Scenes from the Passion of Christ by Hans Memling.

A painting of a medieval cityscape.
Hans Memling, Public domain, via Wikimedia Commons

In dwelling on questions like these, I have found this painting to be strangely helpful. It tells a love story that – in terms of its sheer intensity, its pull upon us, its utter strangeness, its death-defying endpoint – is not a bad match for a black hole. It’s called Scenes From The Passion Of Christ, it’s by the northern European painter Hans Memling, and when I first saw it I thought it looked silly.  

Why cram onto one small canvas over twenty scenes from the final eight days of Jesus’s life on Earth? It’s like a cartoon strip without the white lines to divide up each scene. We see Jesus welcomed by a crowd, betrayed by Judas, denied by Peter, sentenced by Pilate, stripped by henchmen, humiliated by another crowd, crucified by soldiers, and buried by loved ones. We see him upending a table, praying for an escape route, sharing bread and wine, carrying a cross, emerging from the grave, and appearing to his followers.  

It reduces the crucifixion to a few square millimetres at the top. It sidelines the heart of Jesus’ story – the resurrection – to the far right edge. It shrinks Jerusalem to a tiny labyrinth resembling an MC Escher painting. It is daytime and nighttime. It is disorientating. And it is claustrophobic. But I think it is also brilliant, and it’s made me look in a new way at the strangest of weeks in the story of the world.  

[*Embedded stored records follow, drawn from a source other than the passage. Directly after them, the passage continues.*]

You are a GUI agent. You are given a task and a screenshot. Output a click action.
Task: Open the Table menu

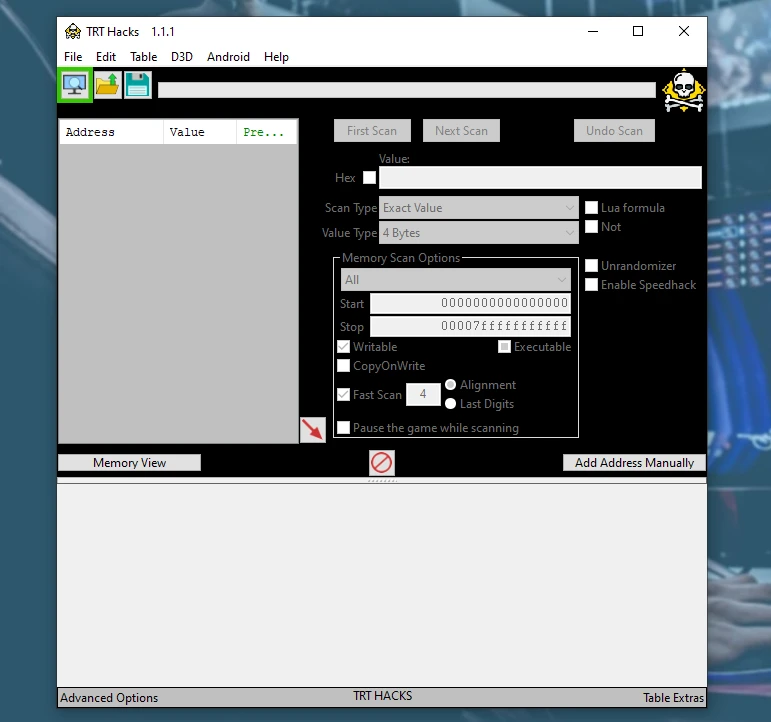click(x=143, y=57)
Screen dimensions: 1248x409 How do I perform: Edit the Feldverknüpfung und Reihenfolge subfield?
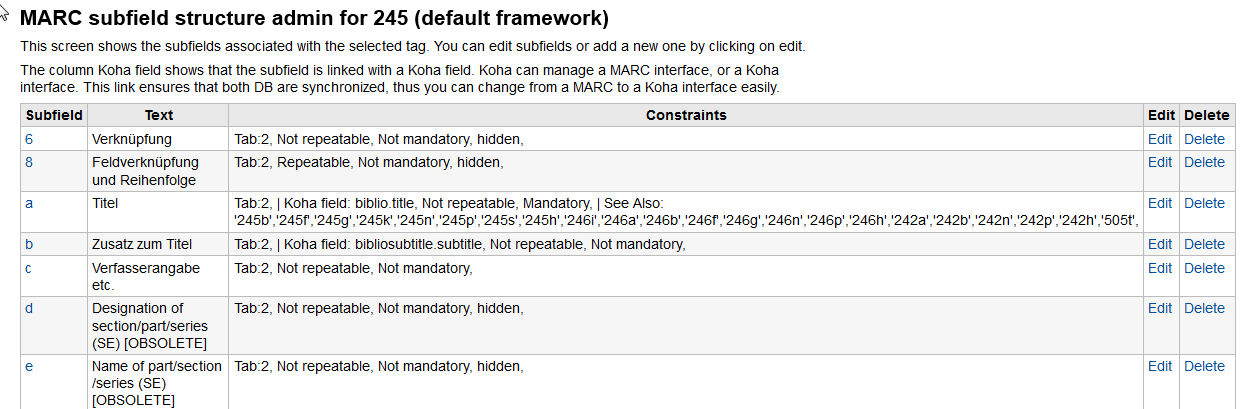tap(1160, 162)
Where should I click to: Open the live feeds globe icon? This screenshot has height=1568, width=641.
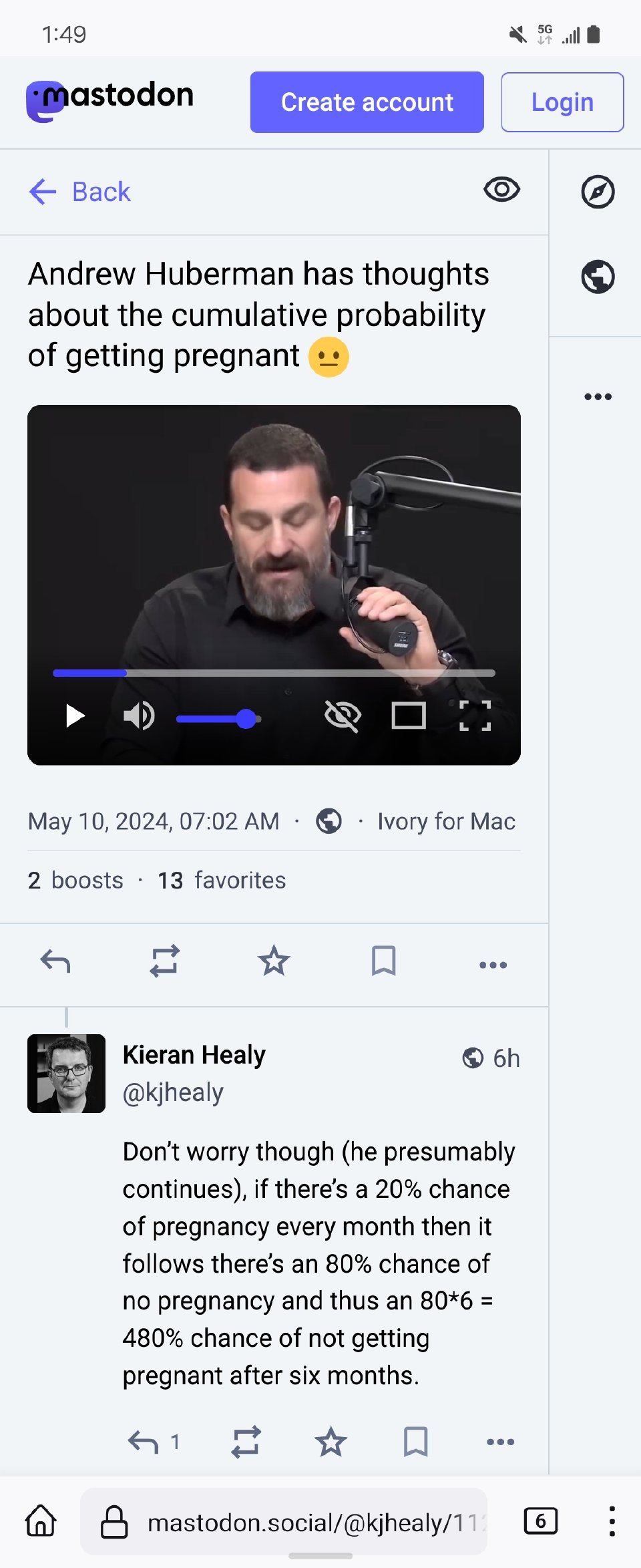click(x=598, y=277)
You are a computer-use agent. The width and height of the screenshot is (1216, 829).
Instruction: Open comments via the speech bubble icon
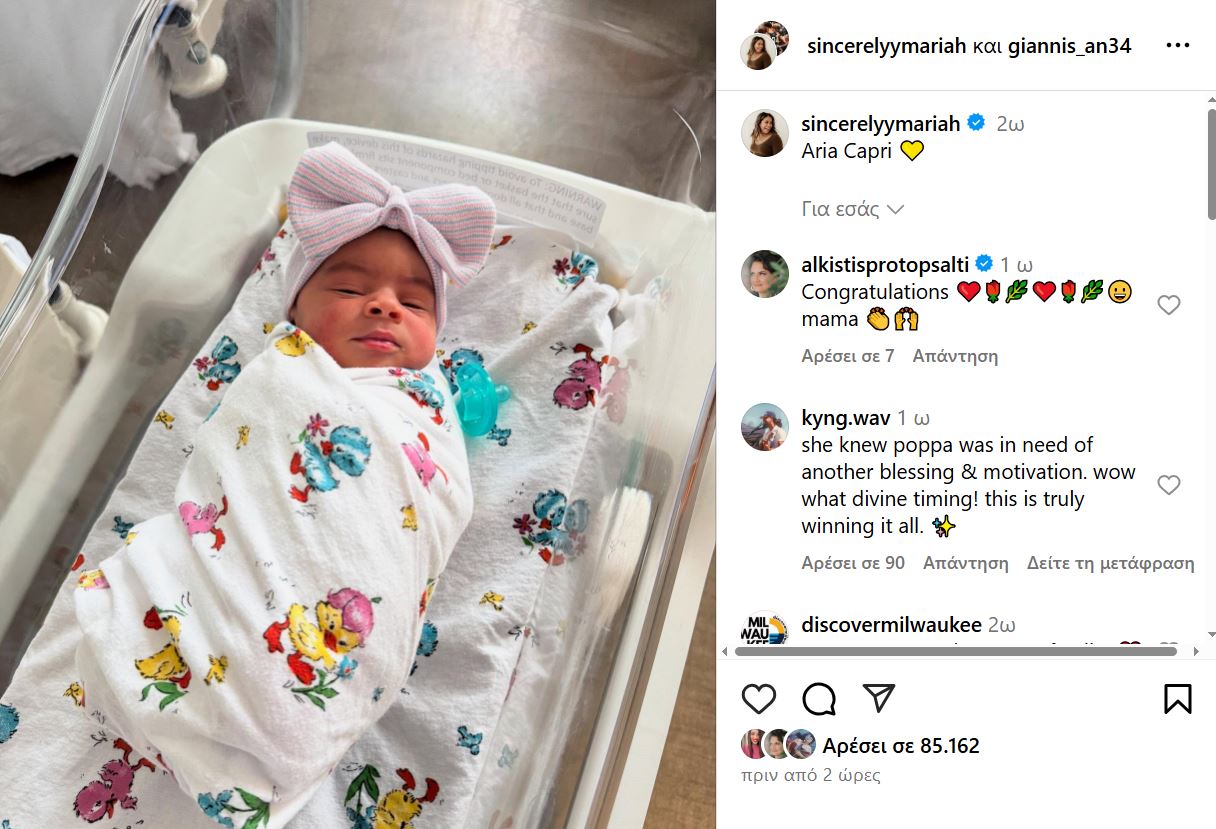coord(819,698)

By showing us so much convening at this moment in space and time, we sense how impossible it would have been for Jesus’s followers to compute anything that went on during that week. As each event unfolded, they would have had to rethink what might come next, whilst dealing with some pretty overwhelming emotions. They would have had no time or space to process any of it. It seems perfect, therefore, that in this painting, we don’t either.  

But as I look at it now, I wonder: have we actually processed these events, two thousand years later? Do Christianity’s attempts to explain everything that went on here really do justice to a story in which divine love does some of the unfathomably strange things that a black hole does? Or do these explanations tell us more about our own way of thinking than they do God’s?  

I think there is a tendency – which I see in myself and in most churches I have attended – to resist the weird, mysterious and inexplicable nature of this story. We draw heavily on logic and evidence to try and explain a story that defies both. But just as it is within the boundaries of a black hole, so it is within the frame of this painting: the old rules no longer apply. Divine love manifests itself in ways we cannot yet fathom. Pretending otherwise saps power from the story.   

At the top right corner of the painting, there is a tiny dot on the seashore. It’s the last image of Jesus in this painting. And next to it, a church. Here, the baton is being handed over from Jesus to those who follow him. The church is now the ‘body of Christ’, tasked with embodying infinite love in a world that badly needs it.  

What a daunting task. Frankly, it can be easier to believe in a bizarre series of events from two millennia ago, than in a church here and now, comprised of people as flawed as I am, that is meant to be capable of embodying a world-changing love.  

And that is why I am so drawn to black holes, and to this painting. In them, I see that impossible things can and do happen; that unfathomable mysteries are littered throughout reality; that these mysteries are not so much problems to solve as they are wonders to revel in; that the narrow, rational mindset in which I too often dwell is small and limiting; and that an overwhelming force of attraction can and will overpower anything in its way.